According to Moffett’s calculations, total pay-TV penetration of occupied U.S. households dropped to 58.5% with the Q1 decline. This figure includes internet services like YouTube TV and Hulu, and is the lowest point since 1992 — two years before cable TV challenger DirecTV launched. U.S. pay-TV services were down nearly 7% on an annual basis, by the end of Q1, and had 75.5 million customers.

The rate of decline in Q1 for cable TV providers sank -9.9%, year over year, while satellite companies DirecTV and Dish Network dropped -13.4%. Multichannel video programming distributors, also called “virtual MVPDs,” reported one of the worst quarters to date, shedding 264,000 customers in Q1.

“The picture is not one that suggests that a plateau in the rate of decline is coming any time soon,” Moffett said.

The largest pay-TV provider in the country, Comcast, lost 614,000 video customers by the end of Q1 — the most of any company. On an earnings call, Comcast Cable President and CEO David Watson recognized the inevitability of cord-cutting and said the company’s strategy is “to not subsidize unprofitable video relationships.”

“We’ll fight hard, whether it’s acquisition, base management or retention,” he added. “So it’s important to us, but we have figured out a way to manage it financially.”

The problem with pay TV, according to Moffett, is that retail prices have been driven higher by higher sports-broadcast fees, forcing distributors to increase prices and fueling the cord-cutting movement.

Once a mainstay of the legacy ecosystem, even ESPN has admitted that a day will come when a la carte streaming is viable, Moffett said.

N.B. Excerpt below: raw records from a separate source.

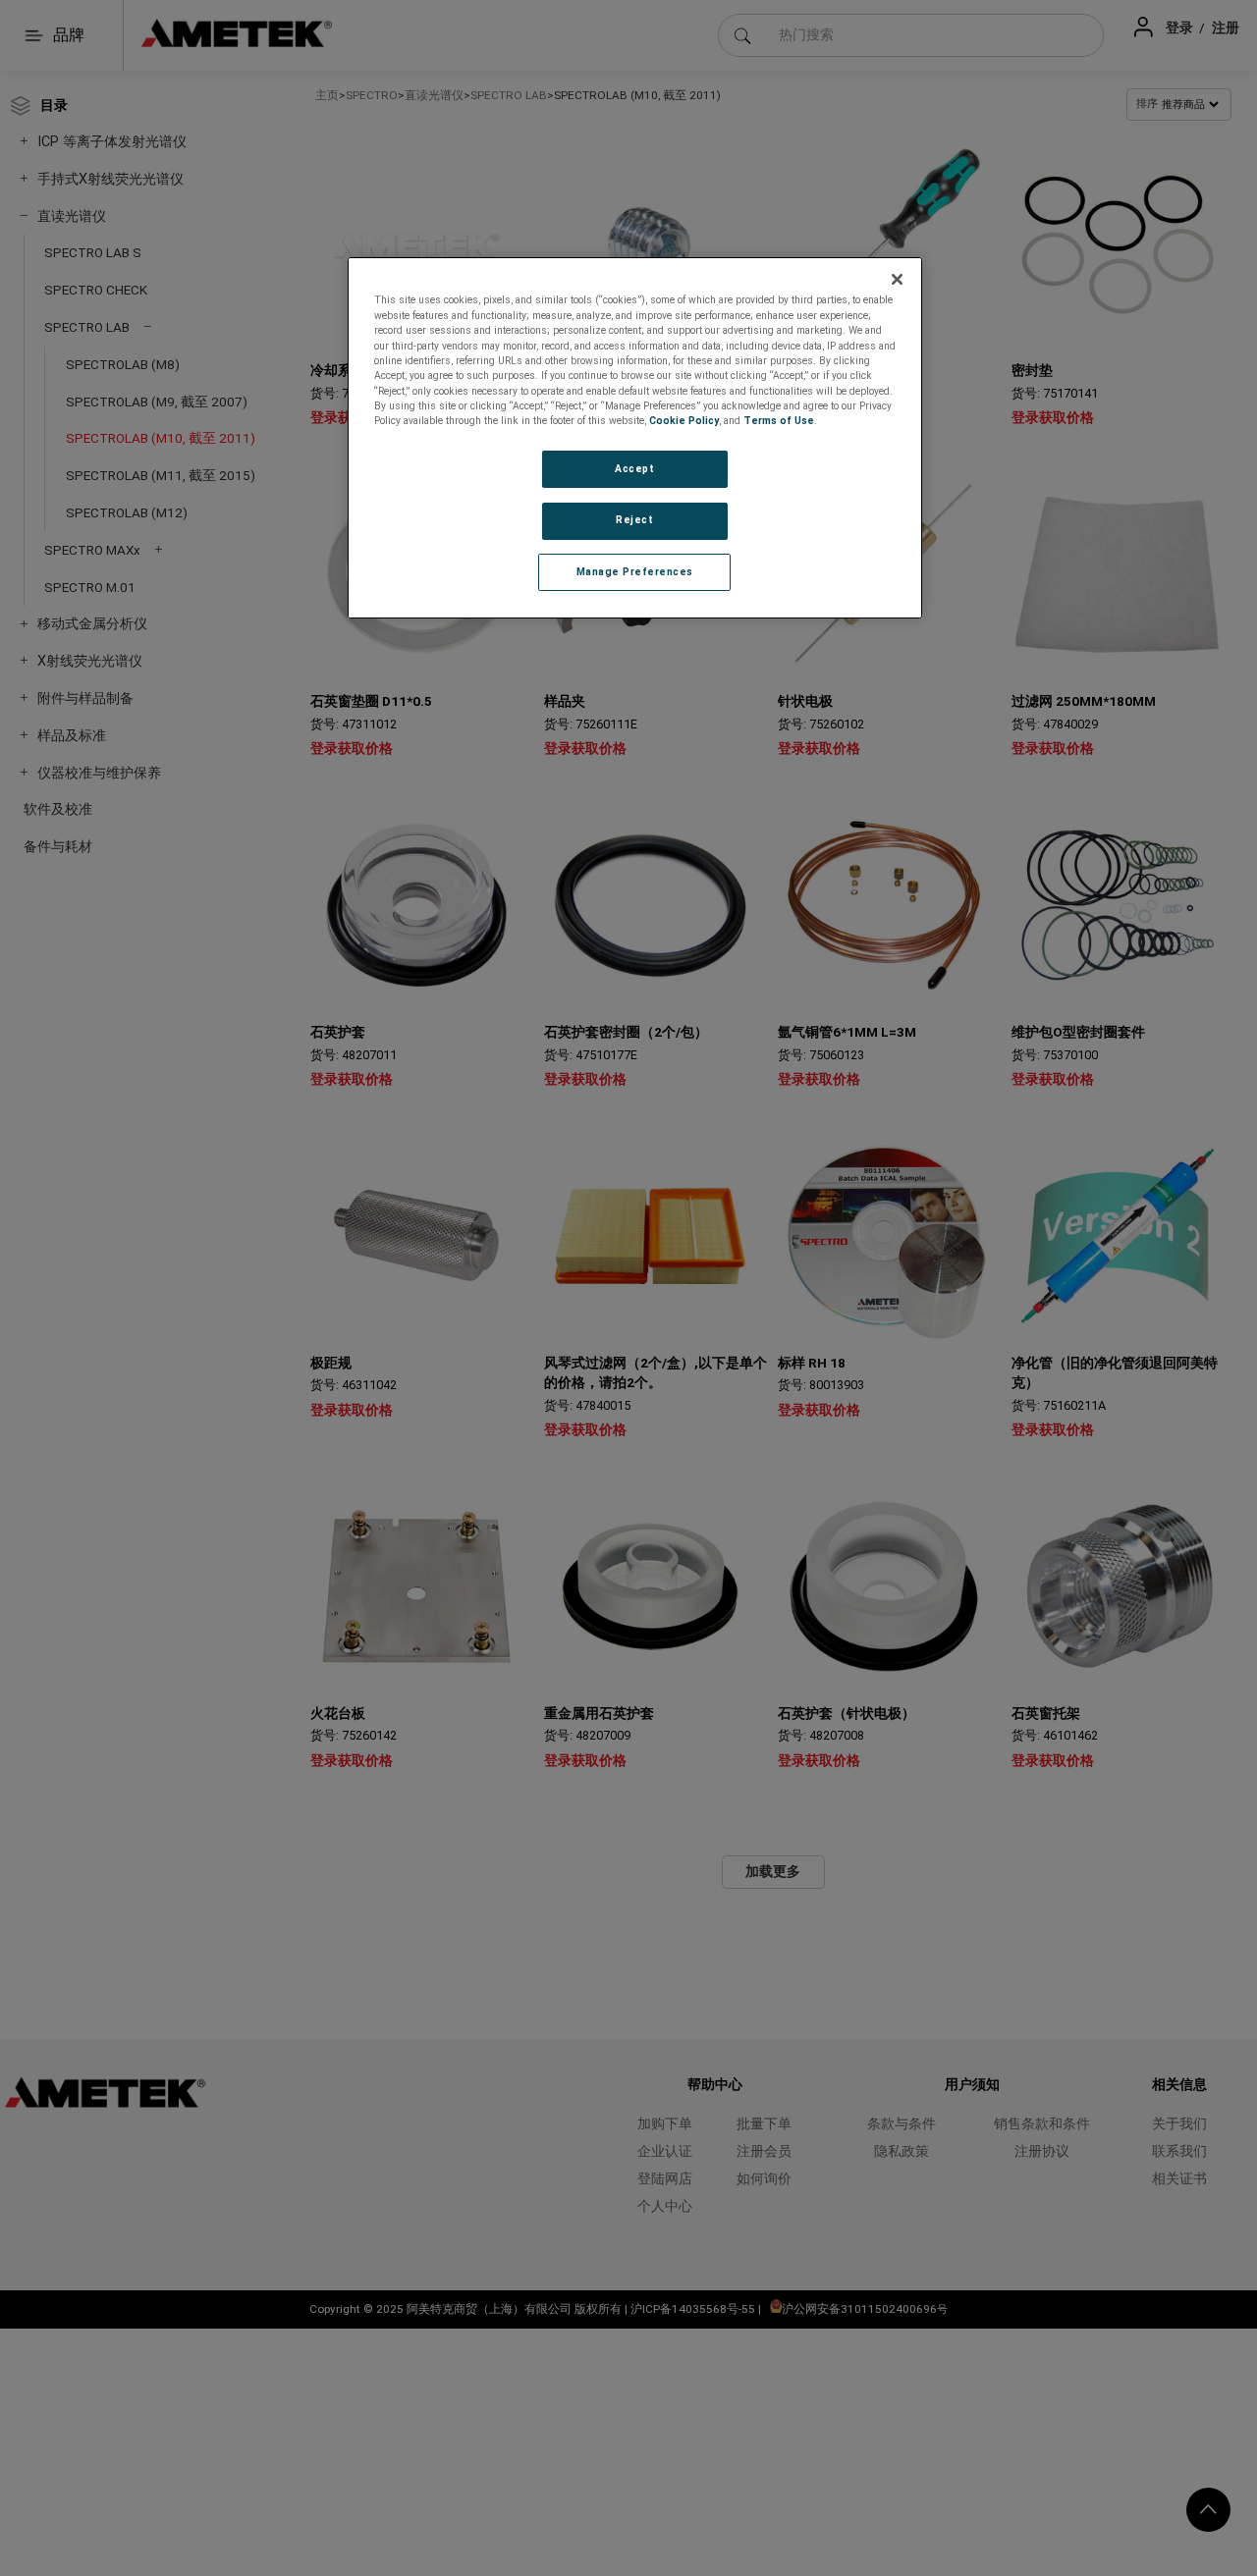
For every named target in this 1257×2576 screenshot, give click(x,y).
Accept (634, 468)
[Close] (897, 278)
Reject (634, 519)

“We haven’t really changed our position regarding basically migrating ESPN’s flagship service as a direct-to-consumer or streaming platform,” Disney CEO Bob Iger said on a May 10 earnings call. “We think there’s an inevitability to that, but it’s a huge decision for us to make. And we know that we’ve got to get it right, both in terms of pricing and timing.”

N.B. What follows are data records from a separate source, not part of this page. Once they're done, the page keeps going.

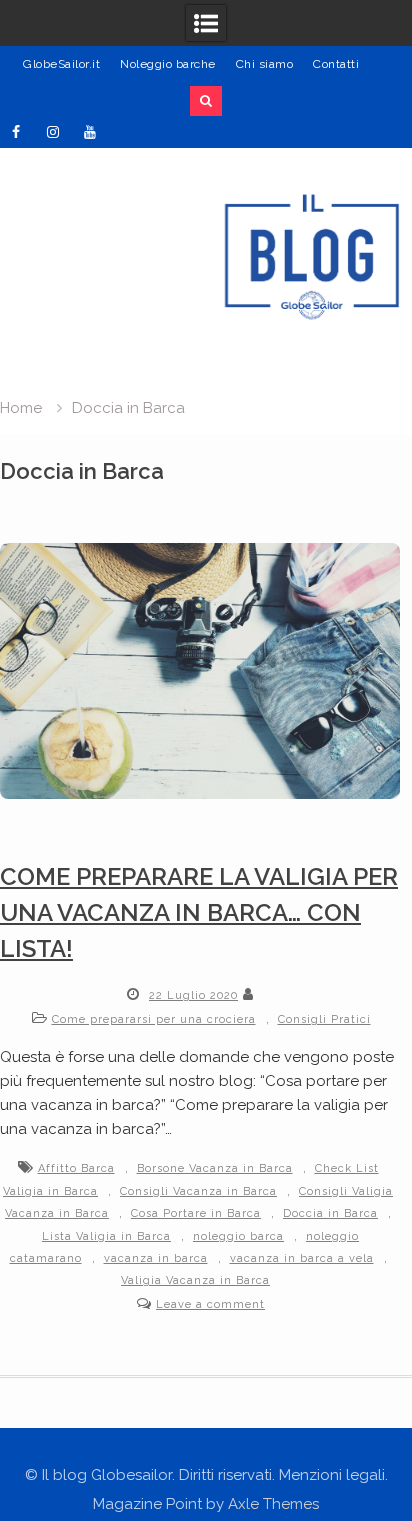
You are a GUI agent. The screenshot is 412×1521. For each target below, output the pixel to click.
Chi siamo (265, 64)
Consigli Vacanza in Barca (198, 1191)
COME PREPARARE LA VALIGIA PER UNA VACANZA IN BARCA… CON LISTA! (199, 912)
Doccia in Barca (330, 1213)
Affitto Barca (76, 1168)
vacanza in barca (156, 1258)
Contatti (336, 64)
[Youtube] (90, 132)
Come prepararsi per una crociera (154, 1019)
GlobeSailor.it (61, 64)
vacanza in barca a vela (302, 1258)
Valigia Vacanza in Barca (195, 1280)
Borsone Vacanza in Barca (215, 1168)
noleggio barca (238, 1236)
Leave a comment (210, 1304)
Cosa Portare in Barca (196, 1213)
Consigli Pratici (324, 1019)
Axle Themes (273, 1504)
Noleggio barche (168, 64)
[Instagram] (53, 132)
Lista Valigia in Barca (106, 1236)
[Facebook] (16, 132)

According to MoffettNathanson, the “pay TV floor” is 50 million to 60 million American homes. “As things stand, we expect cord-cutting to grow even worse and the long-theorized ‘floor’ to be breached,” Moffett wrote in the latest report.

The only provider tracked by MoffettNathanson that gained subscribers in Q1 was YouTube TV, which added an estimated 300,000 subscribers in the period, to reach approximately 6.3 million.